Saved data entries:
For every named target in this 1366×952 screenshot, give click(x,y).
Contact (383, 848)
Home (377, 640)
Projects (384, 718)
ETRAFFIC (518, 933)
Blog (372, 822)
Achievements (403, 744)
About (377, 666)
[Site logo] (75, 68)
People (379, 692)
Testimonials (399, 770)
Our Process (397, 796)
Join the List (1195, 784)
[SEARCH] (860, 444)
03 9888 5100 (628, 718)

### About this exercise
Going line by line, copy the data above exactly.

### Solution below
For every named target in this 1366×952 screenshot, give click(x,y).
Contact (383, 848)
Home (377, 640)
Projects (384, 718)
ETRAFFIC (518, 933)
Blog (372, 822)
Achievements (403, 744)
About (377, 666)
[Site logo] (75, 68)
People (379, 692)
Testimonials (399, 770)
Our Process (397, 796)
Join the List (1195, 784)
[SEARCH] (860, 444)
03 9888 5100 (628, 718)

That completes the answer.